**Extracted material:**
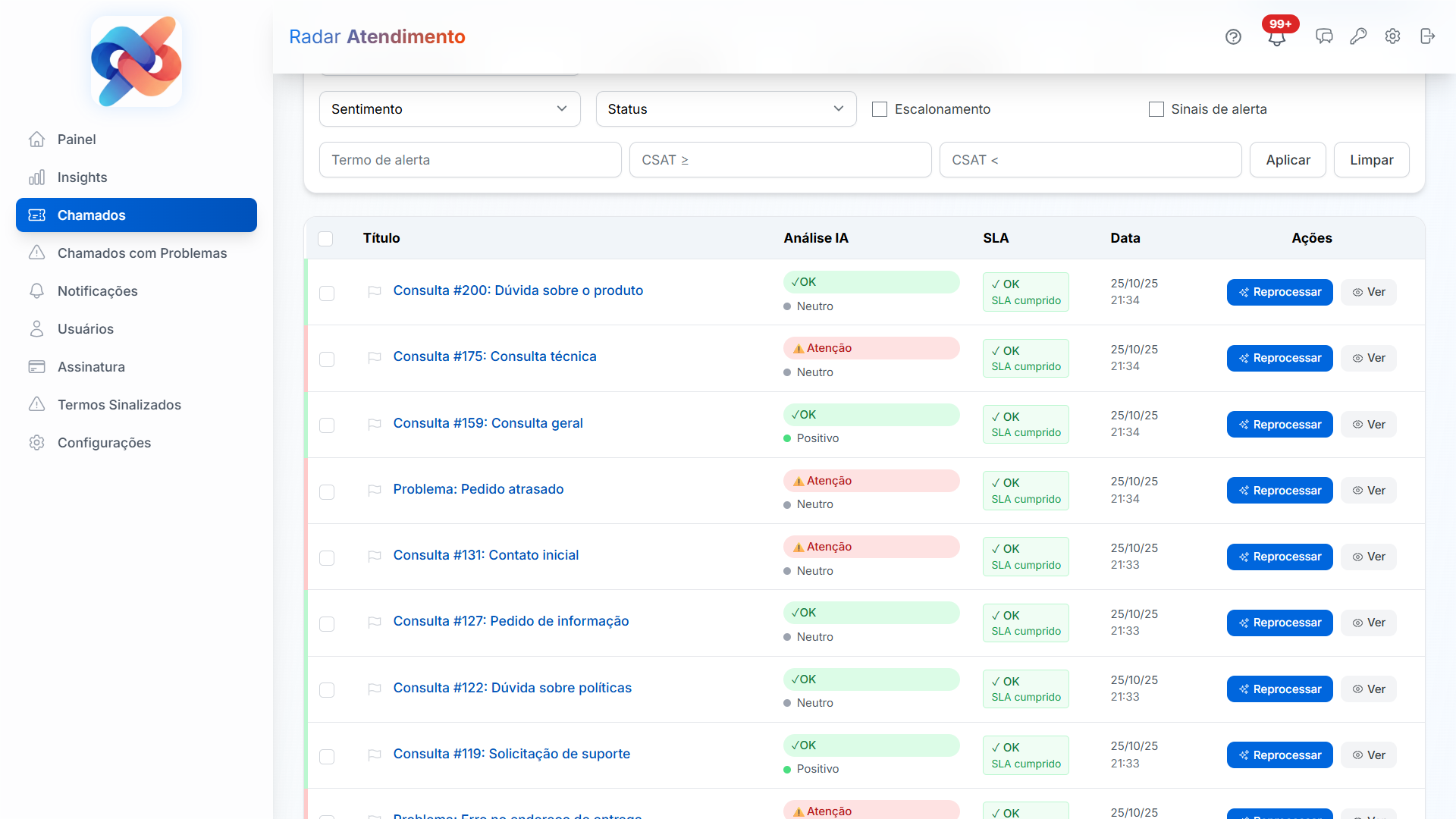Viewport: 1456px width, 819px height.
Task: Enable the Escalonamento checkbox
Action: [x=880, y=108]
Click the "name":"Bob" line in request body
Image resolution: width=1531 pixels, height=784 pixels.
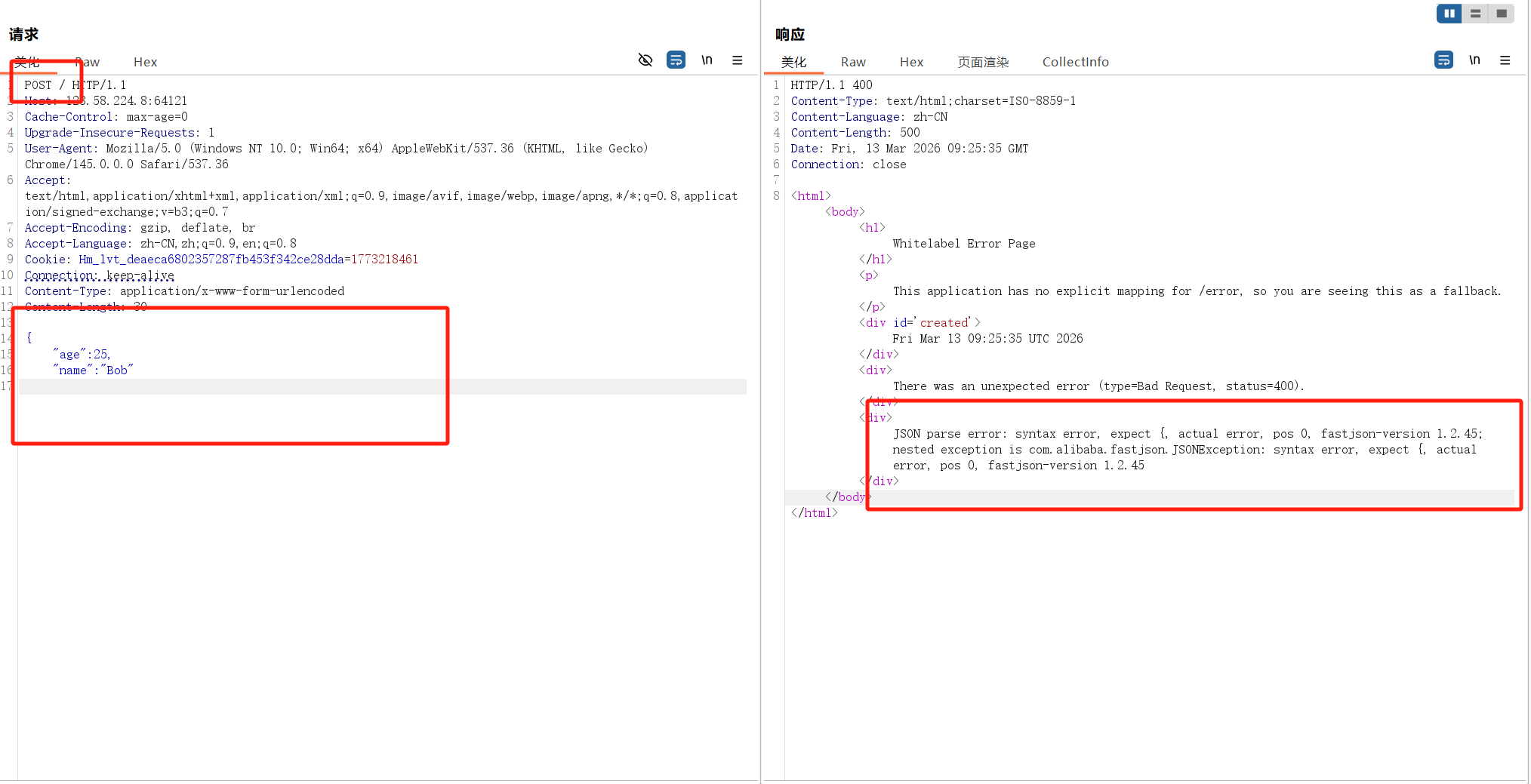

**Task brief:** Change every "request body" in the material to "JSON payload" and write the material out again with nothing else altered. Leave out the pictures.

**Output for this task:**
Viewport: 1456px width, 819px height.
Task: Enable the Escalonamento checkbox
Action: [x=880, y=108]
Click the "name":"Bob" line in JSON payload
Image resolution: width=1531 pixels, height=784 pixels.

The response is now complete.